### Task to carry out
Go through the entries below and tally the lines holding "symbol"; please reply with the number only.

### Materials provided
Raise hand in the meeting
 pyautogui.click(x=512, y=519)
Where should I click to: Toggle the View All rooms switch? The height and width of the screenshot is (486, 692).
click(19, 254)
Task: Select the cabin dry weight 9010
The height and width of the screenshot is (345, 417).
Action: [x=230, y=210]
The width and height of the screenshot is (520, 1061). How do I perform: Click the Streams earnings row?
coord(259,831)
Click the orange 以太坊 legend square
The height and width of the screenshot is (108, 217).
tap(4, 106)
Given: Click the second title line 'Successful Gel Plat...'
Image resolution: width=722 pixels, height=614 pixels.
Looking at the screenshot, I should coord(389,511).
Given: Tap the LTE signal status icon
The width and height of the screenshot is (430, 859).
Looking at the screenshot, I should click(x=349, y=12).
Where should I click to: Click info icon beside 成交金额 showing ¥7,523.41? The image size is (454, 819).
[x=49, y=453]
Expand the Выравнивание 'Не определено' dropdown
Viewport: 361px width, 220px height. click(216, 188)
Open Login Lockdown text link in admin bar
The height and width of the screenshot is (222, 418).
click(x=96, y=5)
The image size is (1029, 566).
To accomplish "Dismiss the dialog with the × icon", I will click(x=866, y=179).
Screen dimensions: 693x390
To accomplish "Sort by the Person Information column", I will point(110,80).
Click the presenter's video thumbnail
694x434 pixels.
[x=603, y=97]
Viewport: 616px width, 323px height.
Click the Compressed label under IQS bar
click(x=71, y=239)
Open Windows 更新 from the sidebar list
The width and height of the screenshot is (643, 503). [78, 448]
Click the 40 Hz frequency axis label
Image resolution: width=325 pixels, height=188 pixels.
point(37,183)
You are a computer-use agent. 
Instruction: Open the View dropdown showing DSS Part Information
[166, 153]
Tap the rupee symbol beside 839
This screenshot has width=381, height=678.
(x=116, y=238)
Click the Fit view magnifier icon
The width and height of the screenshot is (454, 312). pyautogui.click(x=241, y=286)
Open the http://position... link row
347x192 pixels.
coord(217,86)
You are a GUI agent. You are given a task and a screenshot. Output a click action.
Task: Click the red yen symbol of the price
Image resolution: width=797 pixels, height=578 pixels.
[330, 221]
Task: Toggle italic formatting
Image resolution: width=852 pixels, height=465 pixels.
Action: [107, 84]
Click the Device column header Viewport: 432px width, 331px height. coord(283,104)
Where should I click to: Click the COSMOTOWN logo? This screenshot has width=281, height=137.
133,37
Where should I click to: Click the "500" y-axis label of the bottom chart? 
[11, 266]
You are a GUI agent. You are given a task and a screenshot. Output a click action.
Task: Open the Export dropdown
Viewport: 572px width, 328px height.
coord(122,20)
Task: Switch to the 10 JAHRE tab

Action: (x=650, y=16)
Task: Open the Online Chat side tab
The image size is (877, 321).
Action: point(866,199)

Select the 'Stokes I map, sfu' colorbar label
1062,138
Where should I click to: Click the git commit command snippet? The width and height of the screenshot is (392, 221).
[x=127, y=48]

### Written response
2